:: Input ::
- - - - -

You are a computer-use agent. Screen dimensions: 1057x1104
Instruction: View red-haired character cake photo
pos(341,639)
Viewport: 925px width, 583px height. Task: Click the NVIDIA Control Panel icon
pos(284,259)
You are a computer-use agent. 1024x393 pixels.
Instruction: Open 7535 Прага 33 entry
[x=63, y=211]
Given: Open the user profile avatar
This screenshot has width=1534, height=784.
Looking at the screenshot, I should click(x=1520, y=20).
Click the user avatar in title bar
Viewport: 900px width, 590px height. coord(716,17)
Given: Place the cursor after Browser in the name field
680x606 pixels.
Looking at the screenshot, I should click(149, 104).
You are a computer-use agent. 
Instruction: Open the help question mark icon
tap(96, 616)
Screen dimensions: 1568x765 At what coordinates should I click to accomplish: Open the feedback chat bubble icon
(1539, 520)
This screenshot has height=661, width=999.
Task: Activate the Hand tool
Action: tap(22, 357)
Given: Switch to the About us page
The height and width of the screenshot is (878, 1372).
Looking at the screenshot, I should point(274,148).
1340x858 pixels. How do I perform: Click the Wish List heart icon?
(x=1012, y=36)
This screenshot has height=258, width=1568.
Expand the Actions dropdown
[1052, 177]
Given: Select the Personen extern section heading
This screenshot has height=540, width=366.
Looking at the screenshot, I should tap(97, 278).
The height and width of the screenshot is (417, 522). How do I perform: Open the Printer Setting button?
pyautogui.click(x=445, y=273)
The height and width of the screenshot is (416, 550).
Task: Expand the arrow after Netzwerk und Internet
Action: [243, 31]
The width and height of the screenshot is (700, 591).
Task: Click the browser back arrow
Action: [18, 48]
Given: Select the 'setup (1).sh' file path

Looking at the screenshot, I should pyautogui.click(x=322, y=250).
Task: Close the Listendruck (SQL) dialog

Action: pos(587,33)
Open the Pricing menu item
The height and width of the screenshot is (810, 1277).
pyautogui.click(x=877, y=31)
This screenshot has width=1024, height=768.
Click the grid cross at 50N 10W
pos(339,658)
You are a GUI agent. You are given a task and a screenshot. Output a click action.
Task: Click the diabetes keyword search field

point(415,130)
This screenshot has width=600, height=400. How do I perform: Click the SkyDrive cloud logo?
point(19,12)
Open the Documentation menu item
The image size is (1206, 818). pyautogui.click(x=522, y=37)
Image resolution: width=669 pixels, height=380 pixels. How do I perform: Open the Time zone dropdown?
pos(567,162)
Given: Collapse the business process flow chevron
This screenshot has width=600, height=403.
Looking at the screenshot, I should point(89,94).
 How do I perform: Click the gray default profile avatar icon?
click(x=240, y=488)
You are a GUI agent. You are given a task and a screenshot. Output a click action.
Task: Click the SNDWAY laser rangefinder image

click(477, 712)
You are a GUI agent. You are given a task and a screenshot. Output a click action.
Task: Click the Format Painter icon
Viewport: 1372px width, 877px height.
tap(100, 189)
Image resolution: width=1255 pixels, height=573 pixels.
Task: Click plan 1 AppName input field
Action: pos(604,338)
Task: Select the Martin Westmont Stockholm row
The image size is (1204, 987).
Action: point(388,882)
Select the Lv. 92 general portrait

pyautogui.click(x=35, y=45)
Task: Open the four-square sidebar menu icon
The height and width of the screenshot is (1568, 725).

- - - - -

:: Work request ::
Once the records are read, print each of them exactly as written.

:: Task response ::
You are a computer-use agent. Screen dimensions: 1057x1104
Instruction: View red-haired character cake photo
pos(341,639)
Viewport: 925px width, 583px height. Task: Click the NVIDIA Control Panel icon
pos(284,259)
You are a computer-use agent. 1024x393 pixels.
Instruction: Open 7535 Прага 33 entry
[x=63, y=211]
Given: Open the user profile avatar
This screenshot has width=1534, height=784.
Looking at the screenshot, I should click(x=1520, y=20).
Click the user avatar in title bar
Viewport: 900px width, 590px height. coord(716,17)
Given: Place the cursor after Browser in the name field
680x606 pixels.
Looking at the screenshot, I should click(149, 104).
You are a computer-use agent. 
Instruction: Open the help question mark icon
tap(96, 616)
Screen dimensions: 1568x765 At what coordinates should I click to accomplish: Open the feedback chat bubble icon
(1539, 520)
This screenshot has height=661, width=999.
Task: Activate the Hand tool
Action: tap(22, 357)
Given: Switch to the About us page
The height and width of the screenshot is (878, 1372).
Looking at the screenshot, I should point(274,148).
1340x858 pixels. How do I perform: Click the Wish List heart icon?
(x=1012, y=36)
This screenshot has height=258, width=1568.
Expand the Actions dropdown
[1052, 177]
Given: Select the Personen extern section heading
This screenshot has height=540, width=366.
Looking at the screenshot, I should tap(97, 278).
The height and width of the screenshot is (417, 522). How do I perform: Open the Printer Setting button?
pyautogui.click(x=445, y=273)
The height and width of the screenshot is (416, 550).
Task: Expand the arrow after Netzwerk und Internet
Action: [243, 31]
The width and height of the screenshot is (700, 591).
Task: Click the browser back arrow
Action: [18, 48]
Given: Select the 'setup (1).sh' file path

Looking at the screenshot, I should pyautogui.click(x=322, y=250).
Task: Close the Listendruck (SQL) dialog

Action: pos(587,33)
Open the Pricing menu item
The height and width of the screenshot is (810, 1277).
pyautogui.click(x=877, y=31)
This screenshot has width=1024, height=768.
Click the grid cross at 50N 10W
pos(339,658)
You are a GUI agent. You are given a task and a screenshot. Output a click action.
Task: Click the diabetes keyword search field

point(415,130)
This screenshot has width=600, height=400. How do I perform: Click the SkyDrive cloud logo?
point(19,12)
Open the Documentation menu item
The image size is (1206, 818). pyautogui.click(x=522, y=37)
Image resolution: width=669 pixels, height=380 pixels. How do I perform: Open the Time zone dropdown?
pos(567,162)
Given: Collapse the business process flow chevron
This screenshot has width=600, height=403.
Looking at the screenshot, I should point(89,94).
 How do I perform: Click the gray default profile avatar icon?
click(x=240, y=488)
You are a GUI agent. You are given a task and a screenshot. Output a click action.
Task: Click the SNDWAY laser rangefinder image

click(477, 712)
You are a GUI agent. You are given a task and a screenshot. Output a click action.
Task: Click the Format Painter icon
Viewport: 1372px width, 877px height.
tap(100, 189)
Image resolution: width=1255 pixels, height=573 pixels.
Task: Click plan 1 AppName input field
Action: pos(604,338)
Task: Select the Martin Westmont Stockholm row
The image size is (1204, 987).
Action: point(388,882)
Select the Lv. 92 general portrait

pyautogui.click(x=35, y=45)
Task: Open the four-square sidebar menu icon
The height and width of the screenshot is (1568, 725).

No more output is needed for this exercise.